The first day of DLW starts on the same day as LA Stage Day, which reminds me strongly of ArtsCrush in Seattle, only more conference-style presentations, and no following events (ArtsCrush is now a full month of performance and art events in Seattle, and it came out of Live Theatre Week, which was a full week of theatre events after a kickoff fair).
I arrived about an hour late to the opening remarks, but the panel on “Why Do Philanthropists Support LA” was good. I’m glad to hear from board members that they are not solely focused on the finances or the charity aspect of being on a board, but are instead passionate supporters of not just the arts, but THEIR venue.
I skipped Block A – 12:30 to 1:45 PM – in favor of a long lunch with some reading. There just so happened to be a Taiwanese cultural festival on the CalState, so I got some tasty, odd, cheap food and watched some non-serious-theatre live performances.
Block B – 2 to 3:15 PM – I went to “From n00bs to Know-It-Alls” which was about social media marketing. I know a little on this subject already, but I got so much additional useful information that I actually feel confident in my ability to social media-ize an event. So thank you, Amy Kramer.
Block C – 3:30 to 4:45 PM – I went to the Director’s Panel, hosted by the Stage Directors and Choreographers Union. While it was a panel of directors basically talking about themselves, that is actually a large part of why I wanted to do DLW – hear what directors have to say about their craft and how their experiences differ from their dreams. So I enjoyed it.
The closing session – 5 to 6 PM – was my favorite. Speaker Joy Mead talked candidly and unabashedly about audience shaming, and the socio-economic divide that it stems from (you can’t LAUGH that LOUD in a hallowed space like a theatre, regardless of the subject matter this whole event is solemn, even though the actors are dying of laugh-thirst). Lars Jan pointed out that theatre practitioners, as much as we insist there is potential brilliance in the live aspect of theatre, do very little to make the experience unique from TV or movies, and it is therefore still, often, an inferior experience. It is inflammatory, but I actually agree with him. I don’t know how to solve that problem, but I resolve to try harder. Finally, Laura Zucker made some good points about our passion as artists and how that doesn’t translate into a focus on the craft of running an organization.
We scattered to carpool to downtown LA, took a dinner break, then went to see “Hit” at the Los Angeles Theatre Center. I think, in hindsight, I enjoyed the play, but it was so vomitously visceral, so hysterical (on purpose), so darkly funny at often wrong moments (I assume intentionally) that it was hard to sit through. I also feel like some of the acting beats were hit wrong or missed entirely. But it’s not my production, and I respect the majority of the choices.

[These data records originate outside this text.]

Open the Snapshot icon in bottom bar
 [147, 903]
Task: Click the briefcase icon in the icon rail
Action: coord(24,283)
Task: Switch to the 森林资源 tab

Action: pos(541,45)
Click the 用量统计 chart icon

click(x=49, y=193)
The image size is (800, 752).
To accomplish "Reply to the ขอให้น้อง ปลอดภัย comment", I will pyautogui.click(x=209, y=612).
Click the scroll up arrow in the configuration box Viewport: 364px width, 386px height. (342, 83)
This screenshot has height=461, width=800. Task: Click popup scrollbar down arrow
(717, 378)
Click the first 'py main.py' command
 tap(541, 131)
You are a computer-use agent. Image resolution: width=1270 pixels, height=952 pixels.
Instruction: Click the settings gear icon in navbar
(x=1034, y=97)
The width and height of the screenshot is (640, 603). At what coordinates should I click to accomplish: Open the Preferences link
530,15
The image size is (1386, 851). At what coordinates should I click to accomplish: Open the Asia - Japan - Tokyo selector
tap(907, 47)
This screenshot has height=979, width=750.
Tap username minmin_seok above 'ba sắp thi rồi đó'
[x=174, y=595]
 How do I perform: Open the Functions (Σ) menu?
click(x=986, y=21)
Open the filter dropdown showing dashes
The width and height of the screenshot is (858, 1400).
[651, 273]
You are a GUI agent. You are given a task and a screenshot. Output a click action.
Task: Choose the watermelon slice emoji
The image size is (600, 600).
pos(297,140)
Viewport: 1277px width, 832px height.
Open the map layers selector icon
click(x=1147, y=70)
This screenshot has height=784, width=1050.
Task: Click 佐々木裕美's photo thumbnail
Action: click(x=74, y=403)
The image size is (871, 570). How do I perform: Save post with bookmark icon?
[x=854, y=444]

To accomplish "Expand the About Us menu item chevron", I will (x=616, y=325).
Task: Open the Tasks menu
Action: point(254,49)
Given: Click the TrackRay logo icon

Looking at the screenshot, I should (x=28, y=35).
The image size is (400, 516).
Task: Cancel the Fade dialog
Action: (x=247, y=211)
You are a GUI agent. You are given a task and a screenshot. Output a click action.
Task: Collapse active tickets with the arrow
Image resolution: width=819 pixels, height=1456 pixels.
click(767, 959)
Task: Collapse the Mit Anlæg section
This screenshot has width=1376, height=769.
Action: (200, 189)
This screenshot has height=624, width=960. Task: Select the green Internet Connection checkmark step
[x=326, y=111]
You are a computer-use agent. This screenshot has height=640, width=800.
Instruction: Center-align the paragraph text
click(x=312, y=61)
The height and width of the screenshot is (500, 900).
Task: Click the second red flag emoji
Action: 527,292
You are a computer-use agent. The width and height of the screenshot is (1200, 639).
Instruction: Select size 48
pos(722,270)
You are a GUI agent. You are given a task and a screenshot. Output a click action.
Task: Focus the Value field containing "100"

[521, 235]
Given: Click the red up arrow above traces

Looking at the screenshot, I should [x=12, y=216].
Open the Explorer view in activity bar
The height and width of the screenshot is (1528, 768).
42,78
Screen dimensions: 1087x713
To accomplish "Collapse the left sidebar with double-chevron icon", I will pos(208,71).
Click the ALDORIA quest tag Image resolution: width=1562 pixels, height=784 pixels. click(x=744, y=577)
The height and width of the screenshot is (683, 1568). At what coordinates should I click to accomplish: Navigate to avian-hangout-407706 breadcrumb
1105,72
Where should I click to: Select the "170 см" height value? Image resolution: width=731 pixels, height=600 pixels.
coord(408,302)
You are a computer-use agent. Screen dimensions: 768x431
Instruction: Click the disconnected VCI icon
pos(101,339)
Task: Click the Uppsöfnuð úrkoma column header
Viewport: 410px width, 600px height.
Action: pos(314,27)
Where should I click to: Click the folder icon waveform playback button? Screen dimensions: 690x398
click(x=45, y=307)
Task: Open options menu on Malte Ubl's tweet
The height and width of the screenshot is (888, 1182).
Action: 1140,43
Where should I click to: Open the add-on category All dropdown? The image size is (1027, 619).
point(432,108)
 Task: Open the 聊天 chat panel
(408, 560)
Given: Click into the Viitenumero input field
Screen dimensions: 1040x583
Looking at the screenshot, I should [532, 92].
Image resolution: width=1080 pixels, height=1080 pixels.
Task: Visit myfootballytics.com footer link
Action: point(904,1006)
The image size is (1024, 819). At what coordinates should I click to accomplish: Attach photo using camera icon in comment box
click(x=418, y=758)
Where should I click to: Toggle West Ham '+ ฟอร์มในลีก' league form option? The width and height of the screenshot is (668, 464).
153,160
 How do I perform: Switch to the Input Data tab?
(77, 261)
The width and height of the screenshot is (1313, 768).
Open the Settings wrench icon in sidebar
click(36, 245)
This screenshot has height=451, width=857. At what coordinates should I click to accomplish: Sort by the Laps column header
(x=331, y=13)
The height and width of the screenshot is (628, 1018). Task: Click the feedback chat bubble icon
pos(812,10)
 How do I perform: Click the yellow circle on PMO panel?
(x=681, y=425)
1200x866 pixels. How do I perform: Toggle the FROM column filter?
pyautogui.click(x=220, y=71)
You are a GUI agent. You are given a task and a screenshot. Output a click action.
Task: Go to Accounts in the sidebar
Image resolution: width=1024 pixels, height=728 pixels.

I know one other person from Seattle, and I met the third person from Seattle in attendance. I don’t know many people very well but I am impresed with how different everyone seems in their attitudes toward productions and what type of productions they enjoy. The 40 of us are mostly white women, but I think we bring a range of backgrounds and years of experience to DLW.
Tomorrow is more staid – looks like mostly talks – but by Tuesday we get into movement classes. I’m excited for the movement classes. I’m also excited for tomorrow’s bagels, coffee, and contact talk with SDC, but I’m a nerd.